Synovial joint organ homeostasis: mechanisms and biological considerations.

Synovial joints are complex multi-tissue organs that permit movement. A well-functioning synovial joint relies on complex interconnected homeostatic mechanisms to maintain joint organ function in response to biomechanical and metabolic demands. These homeostatic mechanisms include, but are not limited to, appropriate mechanobiological responses to load, nutrient delivery from its vasculature, lubrication, proprioception and pain, immunosurveillance, and maintenance of the extracellular matrix (ECM) composition. In osteoarthritis (OA), joint homeostasis is chronically deranged leading to failure of the synovial joint organ and impairment or loss of function. Maintaining synovial joint organ homeostasis is therefore critical to joint function and relies on complex interconnected physiological process at the joint level. As OA prevalence continues to rise, deepening our understanding of the integrated systems that sustain joint homeostasis may identify fruitful avenues for therapeutic intervention.
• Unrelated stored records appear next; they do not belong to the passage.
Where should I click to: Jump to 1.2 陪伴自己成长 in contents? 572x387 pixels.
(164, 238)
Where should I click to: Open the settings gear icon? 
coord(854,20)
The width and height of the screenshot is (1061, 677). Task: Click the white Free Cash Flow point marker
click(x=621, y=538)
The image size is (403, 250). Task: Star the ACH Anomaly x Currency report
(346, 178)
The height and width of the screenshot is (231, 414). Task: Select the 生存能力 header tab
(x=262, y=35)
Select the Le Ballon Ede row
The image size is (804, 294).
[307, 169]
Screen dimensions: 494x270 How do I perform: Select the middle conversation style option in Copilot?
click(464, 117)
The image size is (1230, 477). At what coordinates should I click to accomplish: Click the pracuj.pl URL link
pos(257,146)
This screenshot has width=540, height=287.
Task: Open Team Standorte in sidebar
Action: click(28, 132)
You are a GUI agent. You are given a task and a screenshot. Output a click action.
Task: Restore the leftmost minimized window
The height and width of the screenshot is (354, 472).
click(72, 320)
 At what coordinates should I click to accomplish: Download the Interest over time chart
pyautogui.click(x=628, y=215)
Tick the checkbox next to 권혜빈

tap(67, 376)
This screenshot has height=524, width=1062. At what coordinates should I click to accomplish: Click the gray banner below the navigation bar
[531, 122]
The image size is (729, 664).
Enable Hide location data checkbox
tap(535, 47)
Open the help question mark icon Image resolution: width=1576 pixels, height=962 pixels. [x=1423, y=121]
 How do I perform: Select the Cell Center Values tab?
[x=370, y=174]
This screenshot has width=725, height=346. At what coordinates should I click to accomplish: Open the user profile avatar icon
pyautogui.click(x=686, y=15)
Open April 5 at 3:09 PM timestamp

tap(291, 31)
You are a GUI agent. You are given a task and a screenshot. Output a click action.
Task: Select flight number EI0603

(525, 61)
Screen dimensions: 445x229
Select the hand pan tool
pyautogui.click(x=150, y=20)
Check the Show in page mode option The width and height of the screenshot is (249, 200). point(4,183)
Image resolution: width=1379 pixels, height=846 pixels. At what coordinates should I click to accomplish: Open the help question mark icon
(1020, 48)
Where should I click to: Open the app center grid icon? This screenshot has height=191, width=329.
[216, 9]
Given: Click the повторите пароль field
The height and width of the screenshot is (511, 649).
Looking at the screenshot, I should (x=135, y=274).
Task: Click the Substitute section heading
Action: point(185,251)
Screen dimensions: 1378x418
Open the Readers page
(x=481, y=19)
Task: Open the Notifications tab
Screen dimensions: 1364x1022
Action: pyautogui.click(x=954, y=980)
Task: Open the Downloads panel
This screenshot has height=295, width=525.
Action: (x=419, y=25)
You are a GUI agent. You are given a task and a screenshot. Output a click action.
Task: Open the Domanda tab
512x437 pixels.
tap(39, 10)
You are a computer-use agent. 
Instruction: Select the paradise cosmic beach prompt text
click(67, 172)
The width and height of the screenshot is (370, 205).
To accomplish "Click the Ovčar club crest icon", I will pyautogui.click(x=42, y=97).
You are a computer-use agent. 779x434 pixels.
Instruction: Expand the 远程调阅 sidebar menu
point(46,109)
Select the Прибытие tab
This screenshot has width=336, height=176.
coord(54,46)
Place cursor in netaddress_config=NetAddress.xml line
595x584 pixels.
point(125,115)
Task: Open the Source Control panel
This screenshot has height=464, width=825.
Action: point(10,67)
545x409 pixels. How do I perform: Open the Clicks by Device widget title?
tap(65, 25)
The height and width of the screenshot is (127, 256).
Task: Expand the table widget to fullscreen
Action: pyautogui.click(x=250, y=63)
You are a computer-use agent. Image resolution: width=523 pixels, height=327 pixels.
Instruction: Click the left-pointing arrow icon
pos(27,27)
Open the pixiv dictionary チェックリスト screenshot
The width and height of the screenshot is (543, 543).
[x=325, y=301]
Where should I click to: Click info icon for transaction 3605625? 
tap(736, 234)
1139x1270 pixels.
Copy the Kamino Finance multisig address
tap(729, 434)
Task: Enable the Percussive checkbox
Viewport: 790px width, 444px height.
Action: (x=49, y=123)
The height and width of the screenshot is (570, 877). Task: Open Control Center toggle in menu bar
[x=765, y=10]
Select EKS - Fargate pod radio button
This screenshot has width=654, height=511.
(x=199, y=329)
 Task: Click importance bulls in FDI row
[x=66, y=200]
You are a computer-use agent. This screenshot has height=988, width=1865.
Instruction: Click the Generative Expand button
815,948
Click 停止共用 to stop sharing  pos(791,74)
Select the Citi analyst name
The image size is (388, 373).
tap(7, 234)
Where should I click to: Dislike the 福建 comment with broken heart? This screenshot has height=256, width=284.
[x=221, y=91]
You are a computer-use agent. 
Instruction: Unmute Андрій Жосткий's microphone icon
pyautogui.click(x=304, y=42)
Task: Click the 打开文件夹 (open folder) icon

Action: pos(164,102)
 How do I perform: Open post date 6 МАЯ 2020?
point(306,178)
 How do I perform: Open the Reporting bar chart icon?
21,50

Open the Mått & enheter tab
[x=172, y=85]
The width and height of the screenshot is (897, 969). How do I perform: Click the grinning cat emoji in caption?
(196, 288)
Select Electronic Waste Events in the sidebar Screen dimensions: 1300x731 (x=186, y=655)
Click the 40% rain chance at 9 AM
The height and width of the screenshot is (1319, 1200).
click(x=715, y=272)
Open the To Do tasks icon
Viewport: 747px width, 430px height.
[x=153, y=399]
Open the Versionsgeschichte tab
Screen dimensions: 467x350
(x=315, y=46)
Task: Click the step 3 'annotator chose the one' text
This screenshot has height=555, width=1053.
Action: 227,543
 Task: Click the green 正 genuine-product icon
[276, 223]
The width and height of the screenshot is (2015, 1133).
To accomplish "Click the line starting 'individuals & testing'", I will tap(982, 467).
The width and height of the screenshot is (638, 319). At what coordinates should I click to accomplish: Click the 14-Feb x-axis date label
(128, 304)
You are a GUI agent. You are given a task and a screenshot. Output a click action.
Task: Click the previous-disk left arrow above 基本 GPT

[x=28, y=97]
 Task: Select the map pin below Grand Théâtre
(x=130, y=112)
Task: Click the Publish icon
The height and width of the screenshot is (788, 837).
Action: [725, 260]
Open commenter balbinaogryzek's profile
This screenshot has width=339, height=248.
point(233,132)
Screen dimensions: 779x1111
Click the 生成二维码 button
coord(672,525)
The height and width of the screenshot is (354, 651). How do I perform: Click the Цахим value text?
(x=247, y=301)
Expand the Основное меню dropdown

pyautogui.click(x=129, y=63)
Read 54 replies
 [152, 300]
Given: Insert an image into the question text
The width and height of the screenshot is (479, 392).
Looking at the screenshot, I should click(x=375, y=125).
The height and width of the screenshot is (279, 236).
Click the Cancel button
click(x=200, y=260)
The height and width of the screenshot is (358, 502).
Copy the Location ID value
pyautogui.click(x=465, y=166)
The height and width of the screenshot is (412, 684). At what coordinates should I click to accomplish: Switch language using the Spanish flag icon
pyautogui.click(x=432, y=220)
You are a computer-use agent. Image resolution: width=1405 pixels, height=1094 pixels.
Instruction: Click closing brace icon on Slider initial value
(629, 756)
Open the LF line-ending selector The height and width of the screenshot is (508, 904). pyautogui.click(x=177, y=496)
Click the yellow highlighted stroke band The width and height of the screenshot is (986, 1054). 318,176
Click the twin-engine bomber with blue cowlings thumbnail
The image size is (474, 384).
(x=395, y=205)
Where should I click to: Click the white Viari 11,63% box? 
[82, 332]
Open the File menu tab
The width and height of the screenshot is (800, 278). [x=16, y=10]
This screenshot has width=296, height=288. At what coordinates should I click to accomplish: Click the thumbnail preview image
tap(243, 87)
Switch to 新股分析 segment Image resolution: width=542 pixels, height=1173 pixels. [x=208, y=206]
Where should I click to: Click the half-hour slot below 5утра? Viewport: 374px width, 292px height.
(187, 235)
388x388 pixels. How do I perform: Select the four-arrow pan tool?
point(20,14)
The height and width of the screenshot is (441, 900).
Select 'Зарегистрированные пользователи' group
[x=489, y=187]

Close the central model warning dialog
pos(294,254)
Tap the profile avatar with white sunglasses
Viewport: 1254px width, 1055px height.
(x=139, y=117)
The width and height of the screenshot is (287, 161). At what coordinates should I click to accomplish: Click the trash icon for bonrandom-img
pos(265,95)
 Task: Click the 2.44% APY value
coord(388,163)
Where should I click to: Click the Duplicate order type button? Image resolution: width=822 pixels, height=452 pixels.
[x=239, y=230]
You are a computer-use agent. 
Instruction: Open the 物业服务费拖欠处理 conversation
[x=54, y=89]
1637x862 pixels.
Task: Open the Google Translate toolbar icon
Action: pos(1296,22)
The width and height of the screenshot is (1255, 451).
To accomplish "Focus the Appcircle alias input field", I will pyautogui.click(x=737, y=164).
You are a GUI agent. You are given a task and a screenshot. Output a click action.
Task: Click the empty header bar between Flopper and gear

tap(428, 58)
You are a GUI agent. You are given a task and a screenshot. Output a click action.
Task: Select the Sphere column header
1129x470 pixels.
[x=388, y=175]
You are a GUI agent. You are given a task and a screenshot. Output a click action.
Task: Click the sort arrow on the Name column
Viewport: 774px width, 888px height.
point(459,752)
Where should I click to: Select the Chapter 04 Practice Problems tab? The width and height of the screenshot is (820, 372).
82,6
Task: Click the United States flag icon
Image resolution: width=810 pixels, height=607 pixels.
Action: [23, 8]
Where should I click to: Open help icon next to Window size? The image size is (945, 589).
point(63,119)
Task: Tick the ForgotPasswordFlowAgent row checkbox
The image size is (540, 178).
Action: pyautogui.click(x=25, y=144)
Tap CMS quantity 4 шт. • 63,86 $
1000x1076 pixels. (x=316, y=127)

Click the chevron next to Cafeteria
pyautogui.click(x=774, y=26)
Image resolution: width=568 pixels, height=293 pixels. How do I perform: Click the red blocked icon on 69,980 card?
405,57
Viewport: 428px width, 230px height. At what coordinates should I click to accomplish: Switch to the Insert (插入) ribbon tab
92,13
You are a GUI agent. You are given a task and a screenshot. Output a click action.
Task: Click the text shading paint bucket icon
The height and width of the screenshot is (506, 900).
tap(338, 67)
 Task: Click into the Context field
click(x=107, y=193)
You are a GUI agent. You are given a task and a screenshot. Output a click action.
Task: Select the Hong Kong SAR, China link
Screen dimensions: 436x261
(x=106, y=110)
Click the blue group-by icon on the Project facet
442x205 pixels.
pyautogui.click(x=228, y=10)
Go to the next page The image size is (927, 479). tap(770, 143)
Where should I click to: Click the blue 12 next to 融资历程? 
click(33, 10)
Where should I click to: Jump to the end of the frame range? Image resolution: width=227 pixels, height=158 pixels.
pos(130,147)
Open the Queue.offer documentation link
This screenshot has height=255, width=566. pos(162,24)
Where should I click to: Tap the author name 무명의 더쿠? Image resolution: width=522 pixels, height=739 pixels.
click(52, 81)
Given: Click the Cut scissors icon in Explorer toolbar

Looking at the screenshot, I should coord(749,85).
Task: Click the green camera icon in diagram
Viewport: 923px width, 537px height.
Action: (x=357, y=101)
However, key knowledge gaps will need to be addressed including, characterizing vessel function in joint diseases, understanding the role of novel proteases in ECM catabolism, and determining the role of non-macrophage synovial immune cells in joint immunosurveillance. We believe that future research will find greater success if these homeostatic mechanisms are viewed as a single integrated system that considers the crosstalk between mechanical, vascular, immune, and biochemical factors. Therefore, in this review, we explore the interconnected mechanisms that support joint homeostasis and how dysregulation can lead to failure of the synovial joint organ.